Text section.

%%

The Interrupt Control register has not be defined yet at this point in
the spec. Maybe you can rearrange this or include a reference to the
section on the Interrupt Control register.

I can add a reference.


This enables automatic interrupt throttling when
re-enabling shall be performed by a scheduled unprivileged instance
on the user side.

This last sentence is hard to parse.

I guess the flow is:

1. Guest sets Interrupt Control Bit 0 to 1 to enable interrupts from a
    peer.
2. Peer writes doorbell and the hypervisor clears Interrupt Control Bit
    0 and raises the interrupt.
3. The guest's interrupt handler is scheduled at a later point in time.
    If any additional doorbell writes occur then will not result in
    additional interrupts until the guest sets Interrupt Control again.

Right, that is the behavior. The reasoning is in the second half of my short explanation: We want to use for setups like UIO, where the final consumer is an unprivileged application. That applicaiton shall not be able to cause incoming interrupts at a rate higher than its own schedule. And that is achieved by forcing it to re-enable IRQs (via directly mapped MMIO regs) when it actually runs again.


Does this mean the peer still takes a vmexit writing to the doorbell
register but the hypervisor ignores the write?

Yes, this is no optimization for kick-related vmexits. I would consider that an application-level thing, doable - like in virtio - via protocol-specific fields in the shared memory.


VIRTIO exposes whether notifications are desired in shared memory. That
way the peer can skip the doorbell write entirely (saving a vmexit).
This is a fast approach for software device implementations (slow for
hardware implementations because they would need to do a DMA read).

Which if fine and should actually work as-is when mapping virtio over ivshmem. Other ivshmem protocols may implement their own peer-to-peer hints for skipping kicks.



An IVSHMEM device may not support a relocatable shared memory region.
This support the hypervisor in locking down the guest-to-host address

Maybe better: "This allows the hypervisor to lock down..."

%%

Quote the IVSHMEM specification review discussion above in full, word for word.

Data lines.
%%

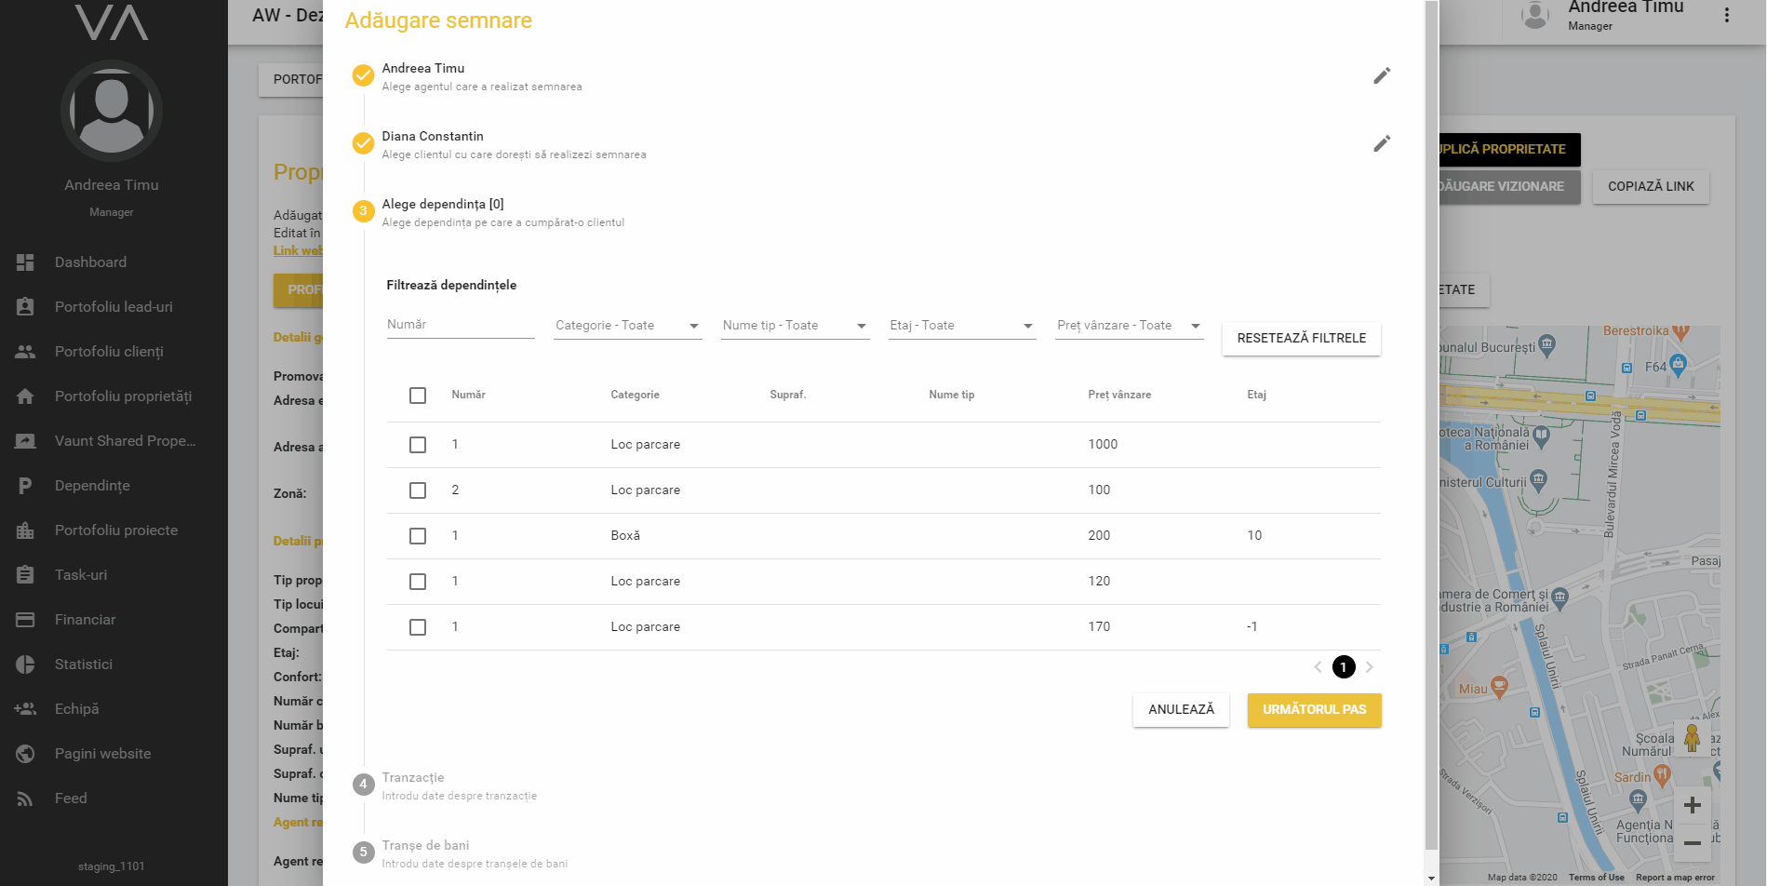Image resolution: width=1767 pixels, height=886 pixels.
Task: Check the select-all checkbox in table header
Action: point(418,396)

%%

Task solution.
The Interrupt Control register has not be defined yet at this point in
the spec. Maybe you can rearrange this or include a reference to the
section on the Interrupt Control register.

I can add a reference.


This enables automatic interrupt throttling when
re-enabling shall be performed by a scheduled unprivileged instance
on the user side.

This last sentence is hard to parse.

I guess the flow is:

1. Guest sets Interrupt Control Bit 0 to 1 to enable interrupts from a
    peer.
2. Peer writes doorbell and the hypervisor clears Interrupt Control Bit
    0 and raises the interrupt.
3. The guest's interrupt handler is scheduled at a later point in time.
    If any additional doorbell writes occur then will not result in
    additional interrupts until the guest sets Interrupt Control again.

Right, that is the behavior. The reasoning is in the second half of my short explanation: We want to use for setups like UIO, where the final consumer is an unprivileged application. That applicaiton shall not be able to cause incoming interrupts at a rate higher than its own schedule. And that is achieved by forcing it to re-enable IRQs (via directly mapped MMIO regs) when it actually runs again.


Does this mean the peer still takes a vmexit writing to the doorbell
register but the hypervisor ignores the write?

Yes, this is no optimization for kick-related vmexits. I would consider that an application-level thing, doable - like in virtio - via protocol-specific fields in the shared memory.


VIRTIO exposes whether notifications are desired in shared memory. That
way the peer can skip the doorbell write entirely (saving a vmexit).
This is a fast approach for software device implementations (slow for
hardware implementations because they would need to do a DMA read).

Which if fine and should actually work as-is when mapping virtio over ivshmem. Other ivshmem protocols may implement their own peer-to-peer hints for skipping kicks.



An IVSHMEM device may not support a relocatable shared memory region.
This support the hypervisor in locking down the guest-to-host address

Maybe better: "This allows the hypervisor to lock down..."